#### [THE PROBLEM]
Search the entries below for "cursus". Report each line where it occurs.

Items listed in a dataset:
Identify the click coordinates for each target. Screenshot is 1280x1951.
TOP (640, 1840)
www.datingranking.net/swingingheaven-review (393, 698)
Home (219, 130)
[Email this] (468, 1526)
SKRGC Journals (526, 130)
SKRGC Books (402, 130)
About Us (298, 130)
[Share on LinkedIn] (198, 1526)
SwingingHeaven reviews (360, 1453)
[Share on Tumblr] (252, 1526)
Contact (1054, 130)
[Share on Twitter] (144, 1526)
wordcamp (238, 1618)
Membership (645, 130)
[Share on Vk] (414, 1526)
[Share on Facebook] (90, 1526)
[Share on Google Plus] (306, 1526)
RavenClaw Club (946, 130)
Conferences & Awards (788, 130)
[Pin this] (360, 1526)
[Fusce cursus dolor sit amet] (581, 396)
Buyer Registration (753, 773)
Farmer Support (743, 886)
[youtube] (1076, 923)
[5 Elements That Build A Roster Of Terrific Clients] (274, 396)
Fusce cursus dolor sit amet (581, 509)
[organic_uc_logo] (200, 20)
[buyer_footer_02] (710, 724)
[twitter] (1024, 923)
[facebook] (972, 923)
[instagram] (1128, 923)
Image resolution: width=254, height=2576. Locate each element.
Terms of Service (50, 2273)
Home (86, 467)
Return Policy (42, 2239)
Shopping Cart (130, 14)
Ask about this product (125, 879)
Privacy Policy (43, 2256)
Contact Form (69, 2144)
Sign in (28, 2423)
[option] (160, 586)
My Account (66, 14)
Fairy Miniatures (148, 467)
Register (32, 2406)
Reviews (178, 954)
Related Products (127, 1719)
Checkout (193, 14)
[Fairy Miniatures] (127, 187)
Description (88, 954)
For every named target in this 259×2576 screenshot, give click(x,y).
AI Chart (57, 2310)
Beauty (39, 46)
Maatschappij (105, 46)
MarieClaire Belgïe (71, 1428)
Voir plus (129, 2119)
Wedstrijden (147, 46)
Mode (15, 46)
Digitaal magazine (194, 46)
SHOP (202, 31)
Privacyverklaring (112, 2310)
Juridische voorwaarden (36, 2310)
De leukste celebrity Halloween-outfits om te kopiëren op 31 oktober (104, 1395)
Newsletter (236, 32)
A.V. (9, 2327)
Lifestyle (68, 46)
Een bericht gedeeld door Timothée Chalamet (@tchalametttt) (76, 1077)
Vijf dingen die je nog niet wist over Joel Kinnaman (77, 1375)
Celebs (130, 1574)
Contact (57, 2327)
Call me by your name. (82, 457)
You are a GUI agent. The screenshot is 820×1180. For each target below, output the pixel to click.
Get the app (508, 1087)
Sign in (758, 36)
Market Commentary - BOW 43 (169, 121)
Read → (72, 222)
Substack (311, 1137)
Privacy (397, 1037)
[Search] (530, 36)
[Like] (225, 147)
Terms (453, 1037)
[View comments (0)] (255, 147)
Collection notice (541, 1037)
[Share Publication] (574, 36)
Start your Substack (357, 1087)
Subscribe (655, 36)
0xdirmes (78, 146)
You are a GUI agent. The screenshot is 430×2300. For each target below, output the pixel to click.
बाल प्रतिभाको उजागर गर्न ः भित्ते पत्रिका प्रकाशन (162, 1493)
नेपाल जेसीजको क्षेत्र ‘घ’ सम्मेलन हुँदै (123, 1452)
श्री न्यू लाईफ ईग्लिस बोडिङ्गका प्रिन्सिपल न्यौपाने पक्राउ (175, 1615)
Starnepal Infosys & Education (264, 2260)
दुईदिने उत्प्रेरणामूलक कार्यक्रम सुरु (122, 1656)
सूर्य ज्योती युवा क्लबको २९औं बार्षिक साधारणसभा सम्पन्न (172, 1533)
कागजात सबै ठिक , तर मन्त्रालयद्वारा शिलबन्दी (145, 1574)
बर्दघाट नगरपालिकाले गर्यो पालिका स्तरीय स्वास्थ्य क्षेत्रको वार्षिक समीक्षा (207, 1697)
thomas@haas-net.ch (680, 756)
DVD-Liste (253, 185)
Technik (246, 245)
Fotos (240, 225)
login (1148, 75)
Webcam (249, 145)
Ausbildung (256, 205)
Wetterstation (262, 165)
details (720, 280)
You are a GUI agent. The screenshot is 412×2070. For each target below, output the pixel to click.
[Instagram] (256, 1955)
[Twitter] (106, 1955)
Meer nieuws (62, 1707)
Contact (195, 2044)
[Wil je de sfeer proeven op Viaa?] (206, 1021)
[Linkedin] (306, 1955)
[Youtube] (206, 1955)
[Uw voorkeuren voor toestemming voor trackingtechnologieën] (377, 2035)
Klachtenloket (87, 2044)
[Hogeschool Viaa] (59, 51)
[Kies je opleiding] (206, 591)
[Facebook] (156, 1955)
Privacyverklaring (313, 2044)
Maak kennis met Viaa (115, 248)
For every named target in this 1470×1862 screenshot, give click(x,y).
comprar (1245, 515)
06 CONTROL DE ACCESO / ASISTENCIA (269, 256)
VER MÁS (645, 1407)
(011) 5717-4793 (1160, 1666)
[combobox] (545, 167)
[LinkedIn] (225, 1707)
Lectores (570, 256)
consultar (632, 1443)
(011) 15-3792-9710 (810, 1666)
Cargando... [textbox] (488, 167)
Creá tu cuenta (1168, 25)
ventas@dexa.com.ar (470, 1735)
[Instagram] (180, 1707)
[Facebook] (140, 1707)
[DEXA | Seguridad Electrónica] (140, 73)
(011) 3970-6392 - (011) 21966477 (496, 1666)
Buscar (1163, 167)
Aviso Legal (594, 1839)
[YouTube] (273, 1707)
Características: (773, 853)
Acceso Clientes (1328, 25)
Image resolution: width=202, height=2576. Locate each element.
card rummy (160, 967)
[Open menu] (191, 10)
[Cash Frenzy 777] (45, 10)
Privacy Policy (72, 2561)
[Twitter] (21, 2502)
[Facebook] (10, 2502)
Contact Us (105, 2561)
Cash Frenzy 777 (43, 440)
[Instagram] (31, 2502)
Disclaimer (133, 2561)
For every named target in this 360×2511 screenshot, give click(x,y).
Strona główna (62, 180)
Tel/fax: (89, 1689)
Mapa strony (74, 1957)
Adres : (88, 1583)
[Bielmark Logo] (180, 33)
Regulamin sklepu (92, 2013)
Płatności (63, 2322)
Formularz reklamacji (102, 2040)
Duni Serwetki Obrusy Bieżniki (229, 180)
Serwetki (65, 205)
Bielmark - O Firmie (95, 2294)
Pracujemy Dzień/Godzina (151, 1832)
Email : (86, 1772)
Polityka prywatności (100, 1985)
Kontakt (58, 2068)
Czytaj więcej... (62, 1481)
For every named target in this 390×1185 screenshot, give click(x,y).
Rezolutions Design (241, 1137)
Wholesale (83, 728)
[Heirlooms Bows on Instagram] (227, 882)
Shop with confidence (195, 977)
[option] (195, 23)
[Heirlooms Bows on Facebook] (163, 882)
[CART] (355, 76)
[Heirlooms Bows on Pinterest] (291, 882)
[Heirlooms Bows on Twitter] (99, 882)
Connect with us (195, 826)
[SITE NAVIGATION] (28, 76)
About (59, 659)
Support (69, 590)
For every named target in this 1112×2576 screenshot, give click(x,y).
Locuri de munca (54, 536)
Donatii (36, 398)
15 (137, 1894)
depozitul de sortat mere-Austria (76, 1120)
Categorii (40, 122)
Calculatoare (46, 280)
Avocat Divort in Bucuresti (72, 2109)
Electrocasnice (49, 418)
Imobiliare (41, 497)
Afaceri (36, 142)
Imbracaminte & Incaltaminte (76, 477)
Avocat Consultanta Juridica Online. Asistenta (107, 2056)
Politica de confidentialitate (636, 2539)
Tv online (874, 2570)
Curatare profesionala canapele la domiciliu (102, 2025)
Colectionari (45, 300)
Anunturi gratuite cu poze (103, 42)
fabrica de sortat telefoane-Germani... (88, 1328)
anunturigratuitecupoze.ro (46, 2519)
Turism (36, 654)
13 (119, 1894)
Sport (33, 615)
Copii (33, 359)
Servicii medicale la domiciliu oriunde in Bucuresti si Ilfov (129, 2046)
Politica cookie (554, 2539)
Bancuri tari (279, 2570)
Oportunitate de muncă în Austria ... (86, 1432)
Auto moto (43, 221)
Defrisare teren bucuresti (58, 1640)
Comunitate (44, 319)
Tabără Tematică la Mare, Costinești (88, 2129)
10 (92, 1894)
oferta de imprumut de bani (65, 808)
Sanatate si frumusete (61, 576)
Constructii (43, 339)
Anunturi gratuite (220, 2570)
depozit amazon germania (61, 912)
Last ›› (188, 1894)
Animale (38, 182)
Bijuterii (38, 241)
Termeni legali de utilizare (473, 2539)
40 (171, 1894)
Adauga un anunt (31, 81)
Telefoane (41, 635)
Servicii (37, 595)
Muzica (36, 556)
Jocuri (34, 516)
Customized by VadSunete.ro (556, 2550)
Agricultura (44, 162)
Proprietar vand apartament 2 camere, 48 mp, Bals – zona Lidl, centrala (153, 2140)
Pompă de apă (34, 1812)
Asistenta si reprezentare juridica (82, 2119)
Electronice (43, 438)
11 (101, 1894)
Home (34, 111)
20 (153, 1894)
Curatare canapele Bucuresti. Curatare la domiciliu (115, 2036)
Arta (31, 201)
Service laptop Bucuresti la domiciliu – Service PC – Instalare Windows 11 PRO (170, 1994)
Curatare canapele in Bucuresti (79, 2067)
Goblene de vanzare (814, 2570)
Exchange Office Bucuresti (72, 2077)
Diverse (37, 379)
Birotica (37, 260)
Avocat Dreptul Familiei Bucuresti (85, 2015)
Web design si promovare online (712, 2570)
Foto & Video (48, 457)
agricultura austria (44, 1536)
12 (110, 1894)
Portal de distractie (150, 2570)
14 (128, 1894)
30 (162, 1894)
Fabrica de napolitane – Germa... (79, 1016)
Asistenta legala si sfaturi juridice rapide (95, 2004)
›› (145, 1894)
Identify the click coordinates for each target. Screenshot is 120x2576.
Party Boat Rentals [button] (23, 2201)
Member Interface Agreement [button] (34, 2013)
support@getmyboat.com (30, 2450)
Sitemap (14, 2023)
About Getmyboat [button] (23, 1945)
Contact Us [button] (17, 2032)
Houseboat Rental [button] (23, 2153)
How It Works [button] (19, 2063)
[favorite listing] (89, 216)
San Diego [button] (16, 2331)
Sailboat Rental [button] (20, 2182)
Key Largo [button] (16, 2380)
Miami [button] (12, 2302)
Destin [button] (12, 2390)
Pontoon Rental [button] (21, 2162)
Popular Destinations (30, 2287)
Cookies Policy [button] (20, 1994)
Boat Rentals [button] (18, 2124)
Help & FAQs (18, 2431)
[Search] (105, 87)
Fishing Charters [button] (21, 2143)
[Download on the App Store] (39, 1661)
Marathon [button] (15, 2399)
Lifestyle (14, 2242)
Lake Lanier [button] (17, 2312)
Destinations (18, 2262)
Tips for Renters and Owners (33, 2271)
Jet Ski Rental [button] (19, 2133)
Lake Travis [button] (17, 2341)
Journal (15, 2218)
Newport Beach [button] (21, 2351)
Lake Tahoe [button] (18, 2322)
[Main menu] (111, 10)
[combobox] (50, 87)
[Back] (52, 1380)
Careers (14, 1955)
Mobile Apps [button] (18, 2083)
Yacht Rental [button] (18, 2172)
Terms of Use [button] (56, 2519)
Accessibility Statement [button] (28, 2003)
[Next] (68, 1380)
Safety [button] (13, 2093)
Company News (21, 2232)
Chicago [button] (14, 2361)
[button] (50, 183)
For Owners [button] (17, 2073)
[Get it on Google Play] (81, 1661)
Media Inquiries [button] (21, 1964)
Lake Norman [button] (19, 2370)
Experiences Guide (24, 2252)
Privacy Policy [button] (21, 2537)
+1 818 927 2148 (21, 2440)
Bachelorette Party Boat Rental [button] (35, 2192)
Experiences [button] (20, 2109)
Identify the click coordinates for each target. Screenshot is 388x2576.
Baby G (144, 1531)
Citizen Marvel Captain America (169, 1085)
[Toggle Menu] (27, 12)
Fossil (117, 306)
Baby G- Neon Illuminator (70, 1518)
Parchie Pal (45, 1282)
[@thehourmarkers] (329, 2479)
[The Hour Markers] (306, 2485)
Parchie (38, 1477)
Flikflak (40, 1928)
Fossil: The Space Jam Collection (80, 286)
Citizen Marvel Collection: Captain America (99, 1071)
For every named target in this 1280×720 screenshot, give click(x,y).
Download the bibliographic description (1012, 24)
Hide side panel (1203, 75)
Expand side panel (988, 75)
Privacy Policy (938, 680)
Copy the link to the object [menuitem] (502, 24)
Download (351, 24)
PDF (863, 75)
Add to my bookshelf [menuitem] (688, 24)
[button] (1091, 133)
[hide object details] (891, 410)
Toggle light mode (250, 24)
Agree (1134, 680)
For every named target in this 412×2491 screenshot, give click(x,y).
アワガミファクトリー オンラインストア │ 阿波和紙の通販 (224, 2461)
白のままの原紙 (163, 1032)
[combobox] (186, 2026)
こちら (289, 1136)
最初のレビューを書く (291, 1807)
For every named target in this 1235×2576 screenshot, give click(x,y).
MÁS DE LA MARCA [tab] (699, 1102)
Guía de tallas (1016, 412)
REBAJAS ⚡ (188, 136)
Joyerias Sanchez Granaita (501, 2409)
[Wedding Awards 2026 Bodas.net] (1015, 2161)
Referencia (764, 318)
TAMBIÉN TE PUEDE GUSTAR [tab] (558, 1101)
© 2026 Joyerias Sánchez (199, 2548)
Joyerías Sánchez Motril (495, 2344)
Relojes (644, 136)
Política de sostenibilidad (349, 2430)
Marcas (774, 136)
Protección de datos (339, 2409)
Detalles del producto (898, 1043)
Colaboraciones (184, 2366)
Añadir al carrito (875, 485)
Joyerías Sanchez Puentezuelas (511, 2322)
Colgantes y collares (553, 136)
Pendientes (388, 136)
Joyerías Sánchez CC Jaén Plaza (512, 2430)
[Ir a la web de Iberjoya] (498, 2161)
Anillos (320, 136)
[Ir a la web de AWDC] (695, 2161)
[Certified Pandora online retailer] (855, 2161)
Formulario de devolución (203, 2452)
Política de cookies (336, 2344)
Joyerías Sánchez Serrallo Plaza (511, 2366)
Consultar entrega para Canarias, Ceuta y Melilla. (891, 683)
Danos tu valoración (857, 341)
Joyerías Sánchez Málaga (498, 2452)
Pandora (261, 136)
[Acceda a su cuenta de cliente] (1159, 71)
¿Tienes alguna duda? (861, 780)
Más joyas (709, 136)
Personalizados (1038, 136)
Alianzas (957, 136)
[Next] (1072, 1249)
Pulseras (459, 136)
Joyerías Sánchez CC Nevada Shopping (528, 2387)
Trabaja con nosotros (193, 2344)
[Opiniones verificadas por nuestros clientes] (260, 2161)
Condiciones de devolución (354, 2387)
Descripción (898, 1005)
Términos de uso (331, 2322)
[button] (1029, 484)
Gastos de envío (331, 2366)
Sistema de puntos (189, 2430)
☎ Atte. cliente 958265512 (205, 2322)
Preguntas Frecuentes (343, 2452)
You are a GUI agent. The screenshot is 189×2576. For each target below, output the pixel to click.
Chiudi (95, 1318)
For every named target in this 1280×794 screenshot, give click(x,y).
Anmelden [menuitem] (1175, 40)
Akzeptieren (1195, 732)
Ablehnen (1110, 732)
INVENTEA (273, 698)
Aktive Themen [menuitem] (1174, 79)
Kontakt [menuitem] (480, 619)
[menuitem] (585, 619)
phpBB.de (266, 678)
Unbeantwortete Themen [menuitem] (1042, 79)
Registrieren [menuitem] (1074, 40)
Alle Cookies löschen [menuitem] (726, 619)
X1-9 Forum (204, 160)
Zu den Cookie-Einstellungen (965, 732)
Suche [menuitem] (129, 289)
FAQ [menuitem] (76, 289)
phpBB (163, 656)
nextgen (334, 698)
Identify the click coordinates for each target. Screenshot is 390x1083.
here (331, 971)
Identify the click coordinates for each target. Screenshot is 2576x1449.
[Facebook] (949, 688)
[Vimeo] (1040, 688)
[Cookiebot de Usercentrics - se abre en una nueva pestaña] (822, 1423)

#### [EXERCISE ANSWER]
[Fusce cursus dolor sit amet] (581, 396)
Fusce cursus dolor sit amet (581, 509)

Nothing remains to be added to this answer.